Task objective: In the kitchen advice text, how early did the writer show up for work when young?

Try not to make the same mistake twice. You WILL make mistakes, it is just part of learning, but if you constantly make the same mistakes over and over there is a problem. Iterate each day on your learning...fix the problems and work that into how you prep and how you cook. Nothing drives a chef crazier than making the same mistake over and over again.
Keep a notebook...dishes you do, plating, recipes, etc. Write notes to yourself on how to work better.
When I was young I would show up for work 1-2 hours early and work off the clock (not usually recommended by some people around here, but it really helped me get all my stuff done when I was new and a lot slower). I did this to make sure I was set up for service...nothing in a kitchen is (in my opinion) worse than being behind all day. If you are ready and twiddling your thumbs at 5pm waiting for the first tickets, that is GOOD. Once I got into a routine, learned the fastest way to prep, knew my pars, etc, I could come in at a "regular" time and still get it done. Showing up early is a good way to show your chef you are serious about what you are doing and committed to being the best. Again, it is totally your call, but if you get shift pay or salary it especially might help you to show up a little earlier. I don't know how it works in Europe. You might have some people here tell you to never work for no pay, but again, it is your call. I did it, and I know a LOT of cooks and chefs who did it, especially when they were younger and just starting out, in order to be set up and learn the ropes.

Recorded data:
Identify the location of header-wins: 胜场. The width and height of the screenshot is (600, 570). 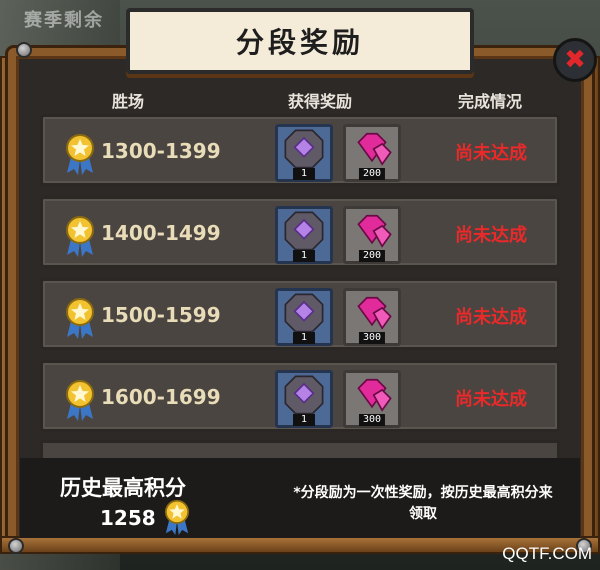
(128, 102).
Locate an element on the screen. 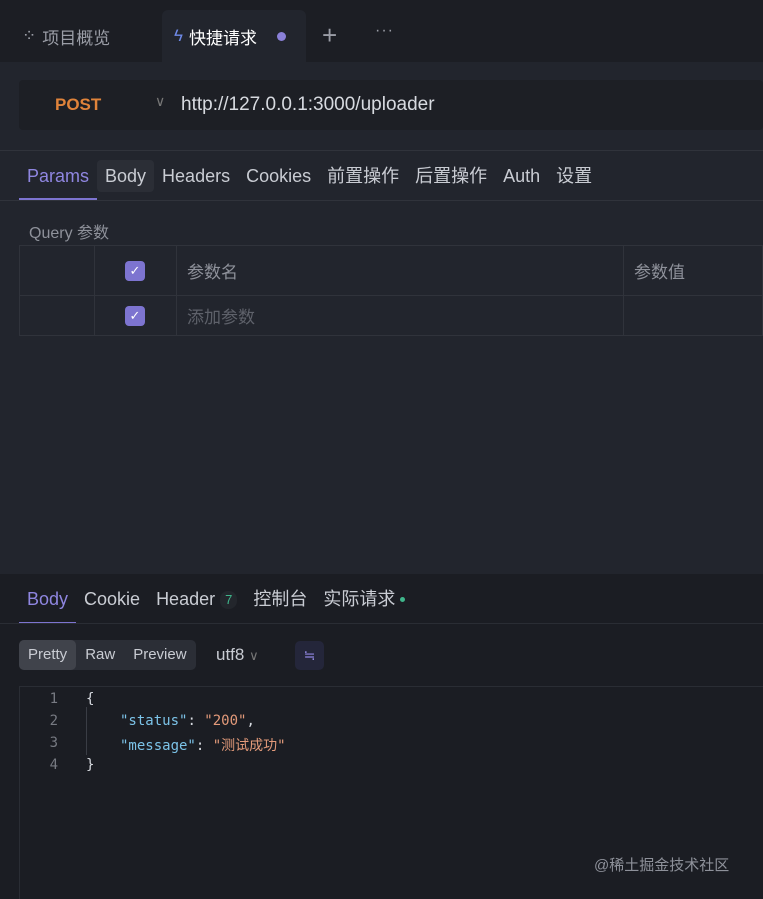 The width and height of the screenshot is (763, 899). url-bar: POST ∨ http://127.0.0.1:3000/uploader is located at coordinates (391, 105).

Reply to the task: One to two hours early.